┌──

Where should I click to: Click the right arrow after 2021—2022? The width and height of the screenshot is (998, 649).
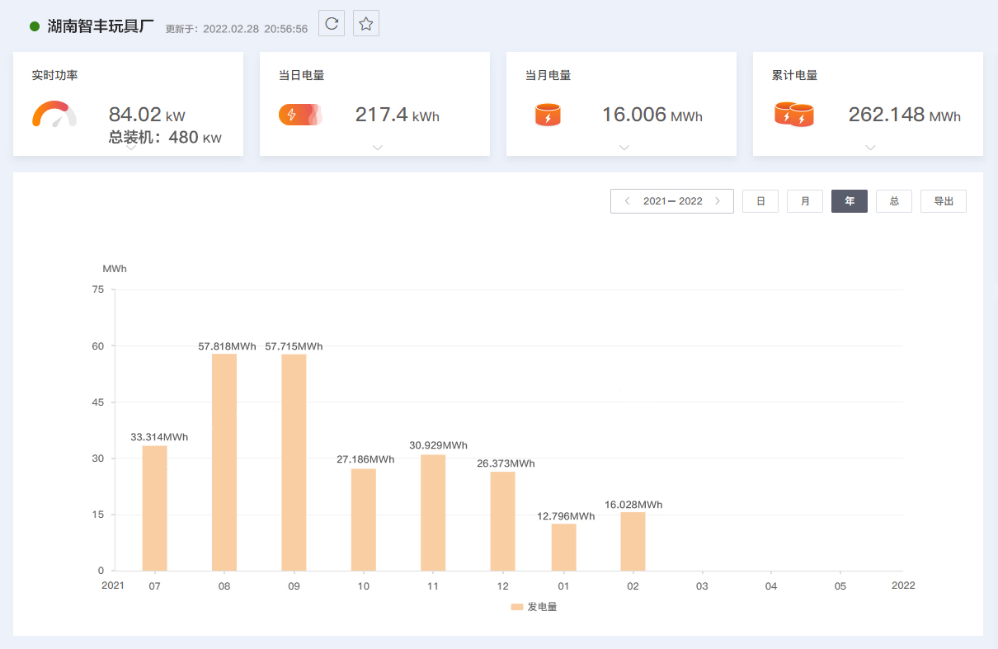pyautogui.click(x=718, y=200)
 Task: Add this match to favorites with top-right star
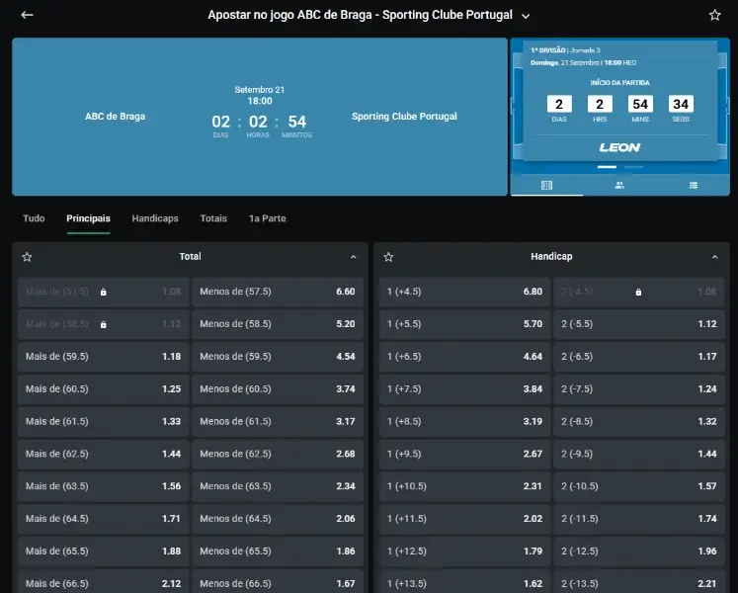tap(715, 15)
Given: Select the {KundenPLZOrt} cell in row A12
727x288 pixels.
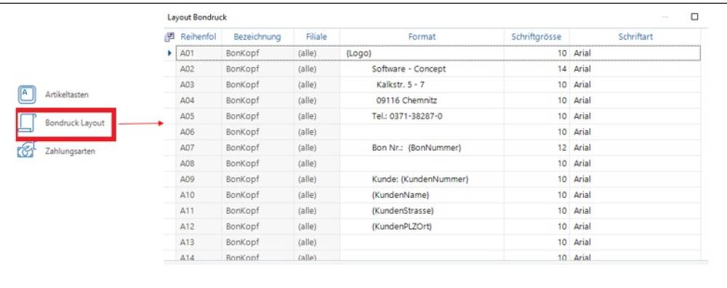Looking at the screenshot, I should [422, 227].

└──

● **WHAT IS ASKED**: Can you change "Select" to "Choose" in the data, from the line with "Given: Select the" through the last line, both included, and return only those lines without the pictures?

● **EXERCISE OUTPUT**:
Given: Choose the {KundenPLZOrt} cell in row A12
727x288 pixels.
Looking at the screenshot, I should [422, 227].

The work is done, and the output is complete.